2013 was an amazing year for the Stock Market the S&P 500 ended up 30 points and the Dow made over 50 record highs. Over all it was a terrific year. For the past month the prognosticators have been lining up to forecast 2014.
The WSJ reported the average prediction is that the market (the S&P 500) will only go up 7%. A month earlier the prediction was 10%. It's interesting to note that the 10% prediction is about the average gain the S&P has had over its history.
As we all know when in the business of making predictions, the lunch menu always has crow for its main course. Because the interesting part, the WSJ further reported that the average strategist error was 11.8%. So the average error can wipe out the average prediction pretty quick, making me wonder the value of the predictions in the first place.
In a meeting this past week one of the presenters, questioned the sanity of the market that rose over 30% while the average earnings per share rose only 6%. He exclaimed that the fundamentals are gone! Now we all know that things just get crazy in the markets and perhaps this is the one time that is true.

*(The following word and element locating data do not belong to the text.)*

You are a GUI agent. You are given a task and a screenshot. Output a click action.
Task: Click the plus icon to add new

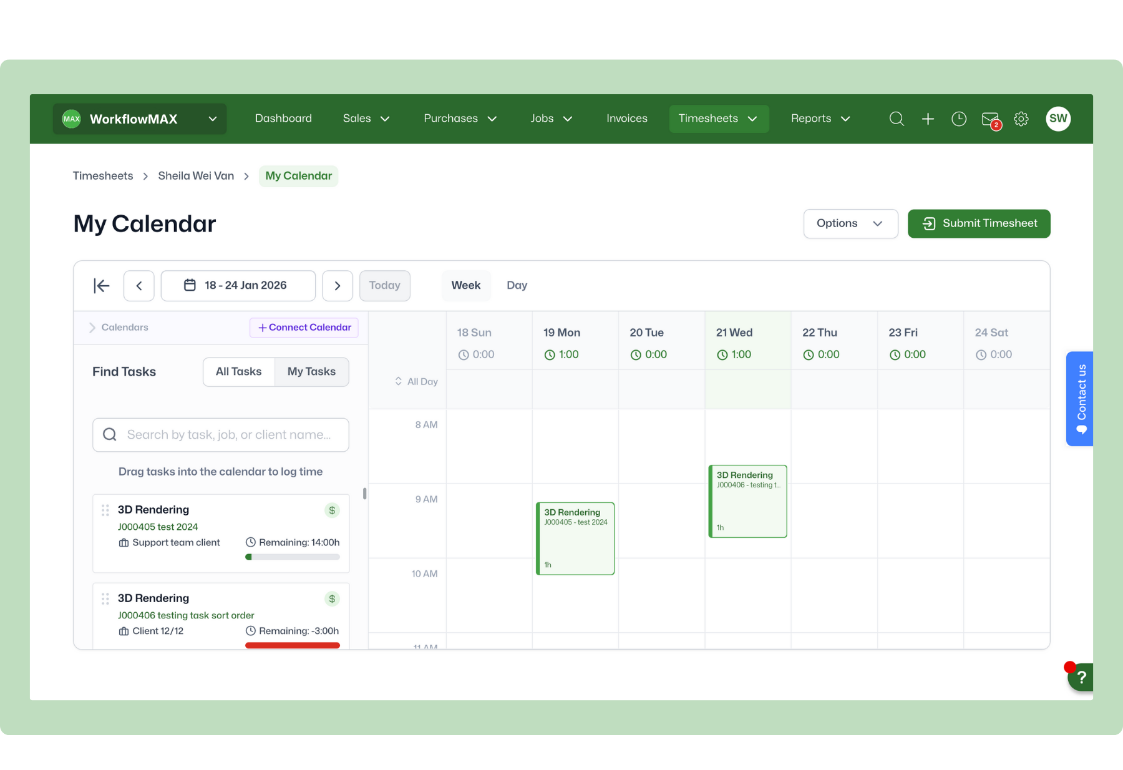point(928,119)
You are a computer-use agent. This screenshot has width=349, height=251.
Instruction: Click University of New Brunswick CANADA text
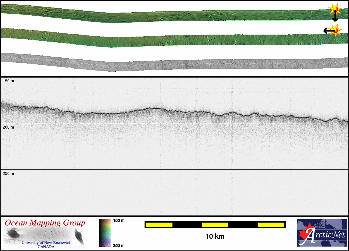(46, 245)
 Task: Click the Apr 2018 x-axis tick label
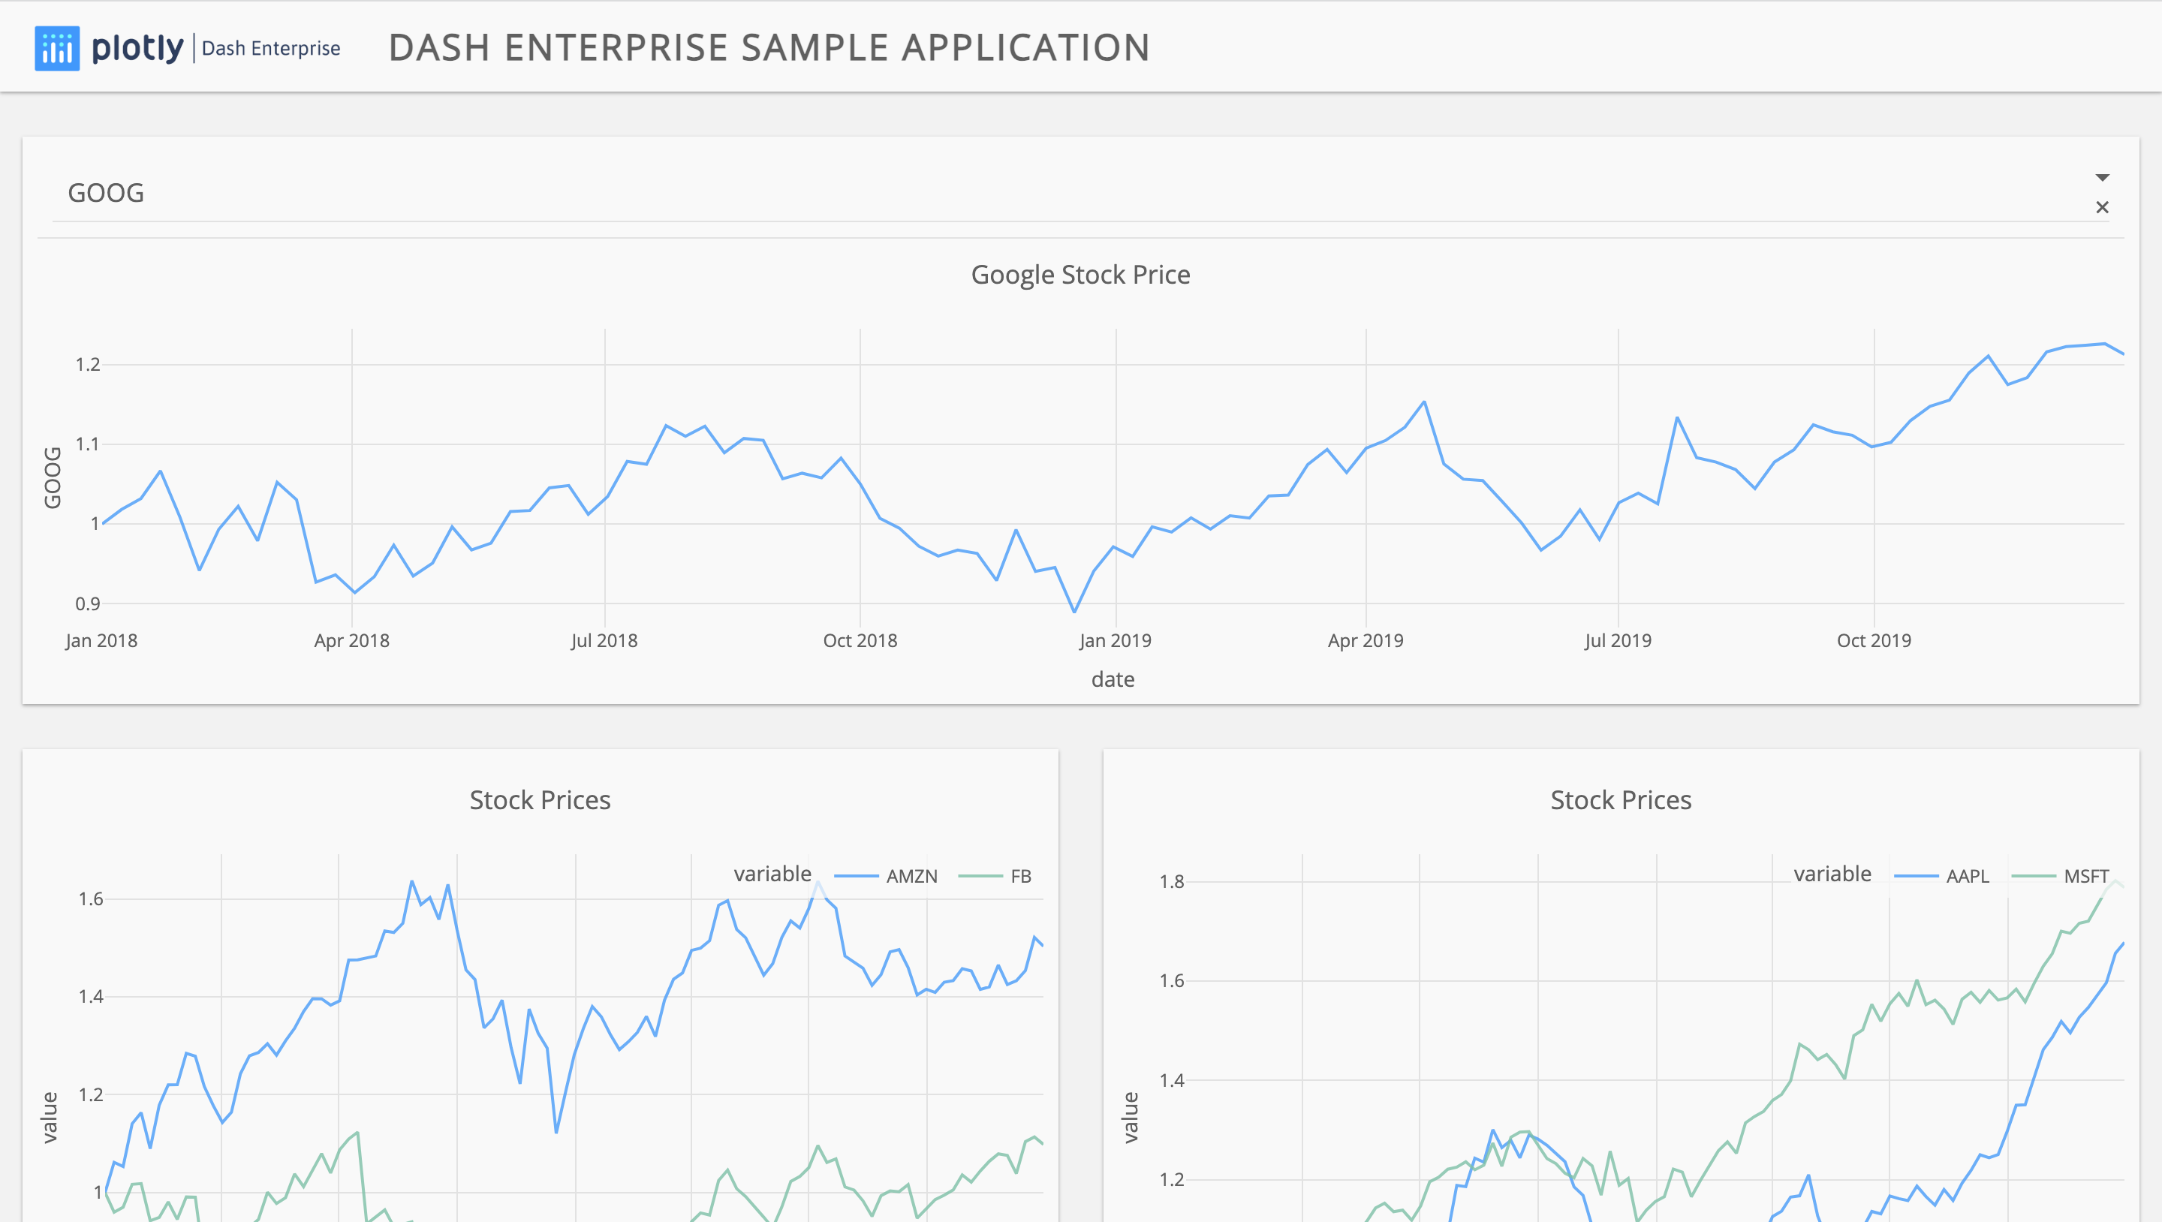352,640
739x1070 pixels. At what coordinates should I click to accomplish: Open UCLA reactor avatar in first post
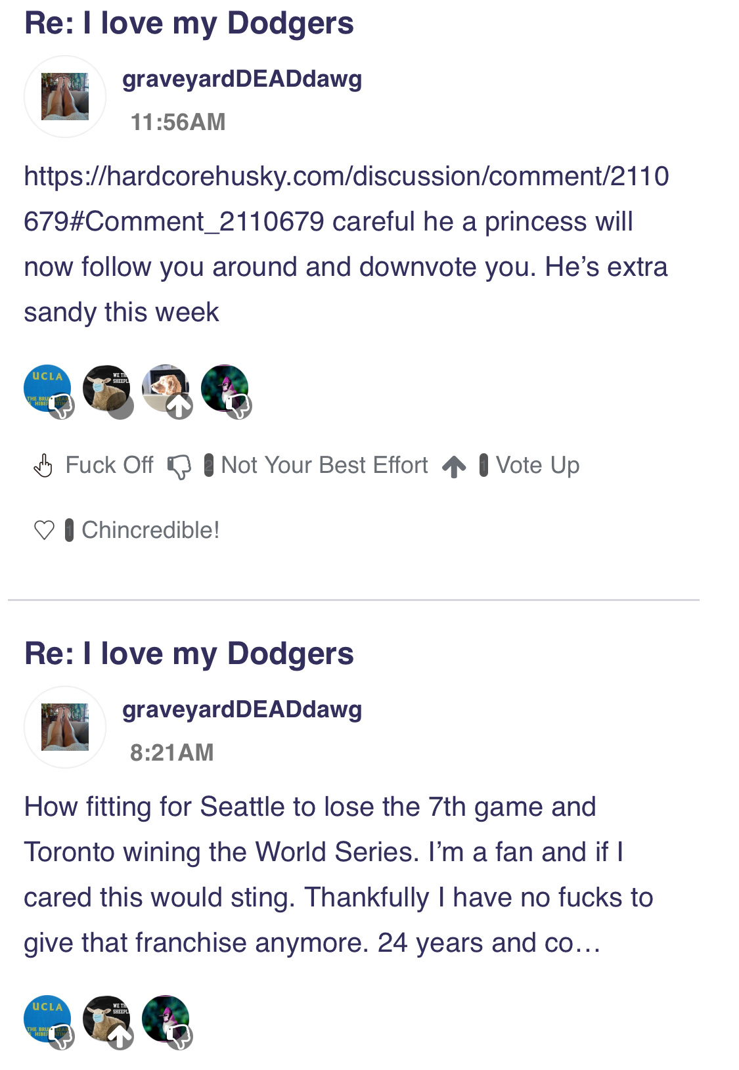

So what to do in 2014? This is where portfolio management comes into play. A portfolio that uses well diversified funds (or ETF’s) across several asset classes is a solid strategy. The portfolio should have breadth and depth in the funds and asset classes. In this kind of portfolio each asset class will behave independently, but collectively risk is reduced. Some funds may be highly correlated, while several may not. One key is to have an overall low correlation between the funds.
One strategy is the 7Twelve® portfolio model, which provides this type of breath and depth in a portfolio. It utilizes 7 asset classes, with 12 different funds. The seven asset classes have over 40 years of data to provide an historical perspective on their behavior in different market cycles. The 7Twelve® portfolio model was developed by Professor Craig Israelson of who taught at Brigham Young University.
If the market goes up or down this next year, which we know based on the above averages it’s going to move one direction or another, having a diversified portfolio is a good plan. How is your portfolio situated? Is it an all-weather portfolio?